** Exercise passage **
◇ ◇ ◇ ◇ ◇
Rule #35
Do you know what happens at a Sprint Planning (WHAT) Meeting?
  v12.0 Posted at 1/12/2010 1:15 PM by system

This is when The Team commit to the stories that they will deliver in the Sprint.

The Product Backlog is examined and the Product Owner makes changes so that it is prioritised with Bugs prioritised amongst Stories.

The Product Owner is then asked to group the top ranking Bugs into Stories for inclusion in the Sprint; see this rule.

The Team are then advised of their resourcing for the Sprint as there may be additions, subtractions, leave or public holidays which are different to the previous sprint. Considering their previous record and their current resources, The Team decide on the number of story points that they will deliver in the forthcoming Sprint. When The Team are not currently co-located this is often done by voting on an IM group, and discussed until consensus is reached.

The Team then size (assign Story points to) Stories starting at the top until there are more than enough Stories to fill the Sprint.

The process of sizing is somewhat formal. Either using cards or IM (essential if not co-located) the team vote privately on the size of the story. They can either use T-shirt sizes of XXS, XS, S, M, L, XL, XXL and XXXL or their equivalent number of story points for which we use the Fibinacci Series of 1/2, 1, 2, 3, 5, 8 or 13, 21 Once the differring votes are in, the ScrumMaster asks the smallest and biggest voters to explain the reasons for their vote. Assumtions and omisions are quickly identified through discussions and the Scrum Master encourages discussion until consensus on the Story points is reached. Any story voted at 13 or higher should be broken down into smaller stories; re-prioritised by the Product Owner and re-sized if necessary.
◇ ◇ ◇ ◇ ◇
** Exercises to complete **
A) Reproduce the part of the Sprint Planning rule starting with "v12.0 Posted at" and going on through "prioritised amongst Stories.".
B) According to the Sprint Planning rule, what should be done with any story voted at 13 or higher?

[Collected data entries]
◇ ◇ ◇ ◇ ◇
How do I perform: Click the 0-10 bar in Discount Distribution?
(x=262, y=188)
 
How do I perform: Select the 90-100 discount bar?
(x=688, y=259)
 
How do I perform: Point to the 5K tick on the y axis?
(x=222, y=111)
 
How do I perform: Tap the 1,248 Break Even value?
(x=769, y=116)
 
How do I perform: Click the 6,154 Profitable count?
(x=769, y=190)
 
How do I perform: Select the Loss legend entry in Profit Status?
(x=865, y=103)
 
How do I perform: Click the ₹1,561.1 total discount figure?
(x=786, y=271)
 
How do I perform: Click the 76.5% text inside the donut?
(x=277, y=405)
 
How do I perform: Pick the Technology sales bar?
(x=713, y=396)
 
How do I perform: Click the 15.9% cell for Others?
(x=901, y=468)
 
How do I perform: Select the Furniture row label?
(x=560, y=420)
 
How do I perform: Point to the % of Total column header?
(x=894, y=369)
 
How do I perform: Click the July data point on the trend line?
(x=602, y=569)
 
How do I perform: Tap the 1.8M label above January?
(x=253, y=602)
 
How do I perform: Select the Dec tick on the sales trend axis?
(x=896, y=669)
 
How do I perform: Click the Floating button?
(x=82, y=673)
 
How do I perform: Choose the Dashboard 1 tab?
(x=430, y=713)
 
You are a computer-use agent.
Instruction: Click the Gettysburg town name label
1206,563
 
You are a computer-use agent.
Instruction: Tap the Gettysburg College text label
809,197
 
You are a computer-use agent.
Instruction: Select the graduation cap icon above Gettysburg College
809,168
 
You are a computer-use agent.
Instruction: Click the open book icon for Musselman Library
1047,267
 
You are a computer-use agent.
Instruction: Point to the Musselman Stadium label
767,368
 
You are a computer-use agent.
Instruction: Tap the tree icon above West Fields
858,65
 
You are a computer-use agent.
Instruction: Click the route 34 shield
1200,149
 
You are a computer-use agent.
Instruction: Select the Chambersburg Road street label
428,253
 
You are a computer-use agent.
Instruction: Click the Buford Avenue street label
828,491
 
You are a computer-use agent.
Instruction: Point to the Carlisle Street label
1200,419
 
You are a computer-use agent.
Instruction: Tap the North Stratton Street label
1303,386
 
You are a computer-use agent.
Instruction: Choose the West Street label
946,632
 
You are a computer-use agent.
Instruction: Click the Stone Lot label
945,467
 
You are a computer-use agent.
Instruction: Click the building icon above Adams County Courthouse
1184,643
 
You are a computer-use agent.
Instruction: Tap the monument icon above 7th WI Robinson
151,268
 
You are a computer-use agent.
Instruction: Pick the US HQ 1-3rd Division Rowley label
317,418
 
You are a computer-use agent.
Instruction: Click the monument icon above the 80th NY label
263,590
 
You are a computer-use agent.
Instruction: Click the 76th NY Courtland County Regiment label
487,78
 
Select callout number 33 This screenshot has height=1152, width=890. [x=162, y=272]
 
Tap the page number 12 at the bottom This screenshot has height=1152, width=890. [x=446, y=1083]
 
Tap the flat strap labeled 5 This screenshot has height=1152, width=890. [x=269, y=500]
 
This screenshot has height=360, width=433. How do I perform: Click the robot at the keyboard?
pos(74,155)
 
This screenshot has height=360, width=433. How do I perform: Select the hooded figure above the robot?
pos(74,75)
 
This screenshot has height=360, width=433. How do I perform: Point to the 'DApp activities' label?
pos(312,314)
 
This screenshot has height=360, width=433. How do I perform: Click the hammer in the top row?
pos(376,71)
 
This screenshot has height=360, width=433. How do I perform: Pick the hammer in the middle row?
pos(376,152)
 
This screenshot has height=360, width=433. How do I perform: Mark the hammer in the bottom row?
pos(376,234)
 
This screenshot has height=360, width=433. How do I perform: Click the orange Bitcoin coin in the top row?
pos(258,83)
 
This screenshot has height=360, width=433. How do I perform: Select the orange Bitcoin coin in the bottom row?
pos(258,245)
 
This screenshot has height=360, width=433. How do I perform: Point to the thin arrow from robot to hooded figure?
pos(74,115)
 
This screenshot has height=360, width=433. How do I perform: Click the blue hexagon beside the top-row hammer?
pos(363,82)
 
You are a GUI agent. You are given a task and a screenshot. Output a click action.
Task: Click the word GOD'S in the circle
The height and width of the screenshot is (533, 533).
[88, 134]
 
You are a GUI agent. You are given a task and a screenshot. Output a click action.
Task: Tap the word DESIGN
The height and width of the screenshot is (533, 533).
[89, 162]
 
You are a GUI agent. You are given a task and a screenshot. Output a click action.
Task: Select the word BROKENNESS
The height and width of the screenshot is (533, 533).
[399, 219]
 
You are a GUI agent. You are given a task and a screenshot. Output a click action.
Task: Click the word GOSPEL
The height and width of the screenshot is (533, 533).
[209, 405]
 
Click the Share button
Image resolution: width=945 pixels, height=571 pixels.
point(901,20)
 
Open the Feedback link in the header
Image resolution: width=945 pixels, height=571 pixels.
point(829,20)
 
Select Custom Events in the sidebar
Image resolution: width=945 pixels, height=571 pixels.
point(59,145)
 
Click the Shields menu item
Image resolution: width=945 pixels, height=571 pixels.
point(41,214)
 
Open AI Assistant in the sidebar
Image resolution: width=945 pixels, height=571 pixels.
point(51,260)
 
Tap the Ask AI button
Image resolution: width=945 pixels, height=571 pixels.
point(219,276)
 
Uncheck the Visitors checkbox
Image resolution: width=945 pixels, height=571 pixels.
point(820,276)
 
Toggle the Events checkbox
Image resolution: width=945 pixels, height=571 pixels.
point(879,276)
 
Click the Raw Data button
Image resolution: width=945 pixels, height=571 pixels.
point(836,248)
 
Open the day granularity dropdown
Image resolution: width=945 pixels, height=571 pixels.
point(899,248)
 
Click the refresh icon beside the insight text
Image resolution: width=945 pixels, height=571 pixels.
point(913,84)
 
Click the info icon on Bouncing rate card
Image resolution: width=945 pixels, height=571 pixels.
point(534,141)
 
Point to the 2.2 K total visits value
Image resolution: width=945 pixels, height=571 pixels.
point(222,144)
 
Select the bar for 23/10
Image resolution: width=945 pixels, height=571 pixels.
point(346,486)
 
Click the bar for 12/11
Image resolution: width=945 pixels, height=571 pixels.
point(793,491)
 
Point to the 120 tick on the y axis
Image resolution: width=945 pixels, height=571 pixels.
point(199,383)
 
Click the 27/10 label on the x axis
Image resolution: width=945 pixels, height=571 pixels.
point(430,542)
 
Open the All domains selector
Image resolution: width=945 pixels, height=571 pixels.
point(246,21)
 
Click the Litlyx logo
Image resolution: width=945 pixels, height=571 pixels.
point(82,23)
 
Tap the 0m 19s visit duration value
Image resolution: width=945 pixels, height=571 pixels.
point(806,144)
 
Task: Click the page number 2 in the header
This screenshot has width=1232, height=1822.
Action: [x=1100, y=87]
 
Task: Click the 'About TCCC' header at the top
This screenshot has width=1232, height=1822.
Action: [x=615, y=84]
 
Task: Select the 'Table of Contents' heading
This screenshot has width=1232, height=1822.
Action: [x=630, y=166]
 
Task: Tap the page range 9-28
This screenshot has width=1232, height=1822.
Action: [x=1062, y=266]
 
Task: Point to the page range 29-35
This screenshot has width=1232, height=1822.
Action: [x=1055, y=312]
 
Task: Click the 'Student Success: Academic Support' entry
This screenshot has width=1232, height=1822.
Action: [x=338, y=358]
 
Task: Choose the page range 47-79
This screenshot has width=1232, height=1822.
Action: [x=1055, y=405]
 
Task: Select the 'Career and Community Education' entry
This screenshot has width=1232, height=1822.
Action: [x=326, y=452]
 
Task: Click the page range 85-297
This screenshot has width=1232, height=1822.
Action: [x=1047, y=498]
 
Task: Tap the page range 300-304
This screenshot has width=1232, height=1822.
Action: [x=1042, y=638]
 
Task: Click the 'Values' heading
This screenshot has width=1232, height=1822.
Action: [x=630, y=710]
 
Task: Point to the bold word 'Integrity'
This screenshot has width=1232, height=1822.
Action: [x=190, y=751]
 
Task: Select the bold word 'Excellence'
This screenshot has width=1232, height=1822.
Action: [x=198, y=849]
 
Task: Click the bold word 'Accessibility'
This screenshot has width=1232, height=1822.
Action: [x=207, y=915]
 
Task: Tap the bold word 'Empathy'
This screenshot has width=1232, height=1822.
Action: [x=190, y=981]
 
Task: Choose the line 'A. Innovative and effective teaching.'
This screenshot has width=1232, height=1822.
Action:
◇ ◇ ◇ ◇ ◇
** Expected outputs **
A)
v12.0 Posted at 1/12/2010 1:15 PM by system

This is when The Team commit to the stories that they will deliver in the Sprint.

The Product Backlog is examined and the Product Owner makes changes so that it is prioritised with Bugs prioritised amongst Stories.

B) It should be broken down into smaller stories, re-prioritized by the Product Owner and re-sized if necessary.